Being move-in ready is probably the most important to us though. That isn't too much to ask right? We certainly got worn down too much with the renos we did in our current home to even think of having to do it all over again so soon.

 We have decided to wait until we have finished selling our current home until we start to look for a new home, though. So many people ask us why we are doing this. There are a few reasons. One of them being the fact that it is super overwhelming trying to do it all at once. I am an anxious fool, waiting for this house to sell. I couldn't image adding the stress of finding a home, offering, inspections, etc. Another reason we are waiting is because we follow Dave Ramsey. If you haven't heard of him, Google him. We want to be debt free. By selling our home, we will have paid off every ounce of debt we have aside from student loans. That is huge for us. We definitely want to start living a lifestyle that does not revolve around credit, and this is allowing us to.

Friday, August 12, 2016

At it again...

I have been contemplating coming back to the blog world for awhile now. I have just been so busy with life, that I literally felt like I could not handle one more thing. However, I decided it was time. I actually really enjoy blogging and I know it will be something I cherish as time just keeps passing me by.

So much has changed since I updated nearly two years ago. C and myself both changed careers. C used to be an over the road truck driver for a moving company. Deciding to switch career paths was a major thing for us. It meant more time together, but less money at first. He is now an electrician apprentice. He goes to school once a week to achieve the credentials he needs to accomplish a journey man's license in the next couple of years. I, previously, worked as a billing specialist at a pediatric medical office. But since then I have jumped head first into the accounting world. I worked at the pediatric office for a few years doing accounting, but now I am at nephrology (Kidney Specialty) clinic as an accountant. I am also a full-time student at Regis University. I am so thankful for all the opportunities I have been given, I absolutely love my career.

Another, somewhat obvious, change in our lives is that we've added some children. Most of my blog previously was centered around our daughter, E, who is almost four now.

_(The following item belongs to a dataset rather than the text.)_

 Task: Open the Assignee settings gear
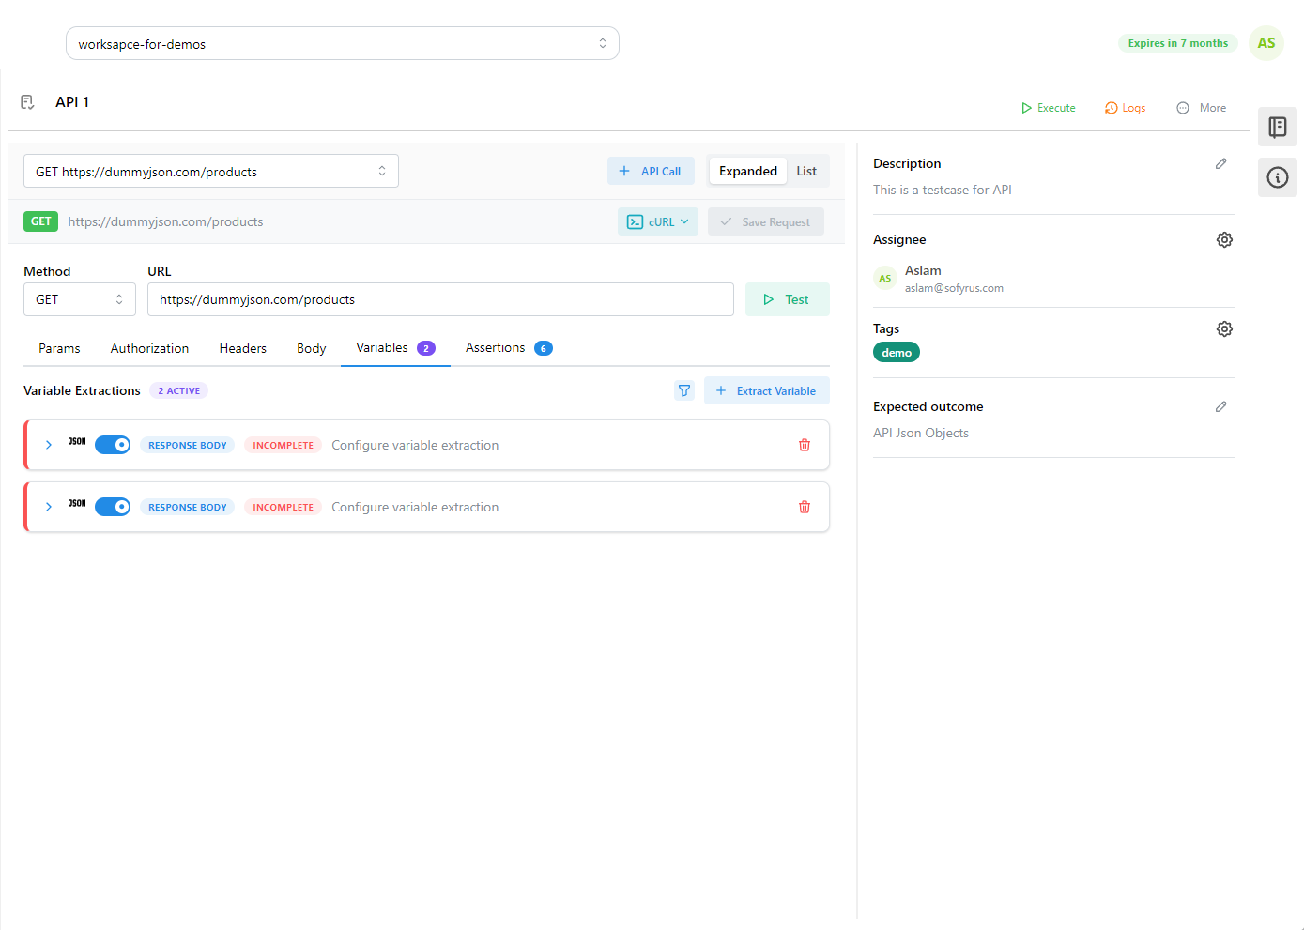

How crazy is that? She starts preschool in just under four weeks and I am baffled at how this is even possible. I mean, she was totally supposed to stay a baby forever, right? Then, when E was 16 months old we welcomed S. You can find her birth story a few posts back. It was a rough transition for E, but now they are absolutely inseparable; the best of friends. S is currently two and a half. She is so funny, caring and has the prettiest curly dirty blonde hair. E and S both have daddies blue eyes. Were going to be in so much trouble when they're older. Most recently, we welcomed Em into the family. She is our final little love. She was born in February, I will have to post her birth story soon. She has been the absolute perfect addition to our family, and definitely completes us. So many people ask us if we are sad we don't have a son, I can 100% honestly say not even a little. I am sure that boys are fun in their own little way, but I am a girl mom until the end.

There is a ton more to update you on including my school journey, selling our home, life as a mom of three, and so much more.... I can't wait to document this crazy, overwhelming, amazing journey.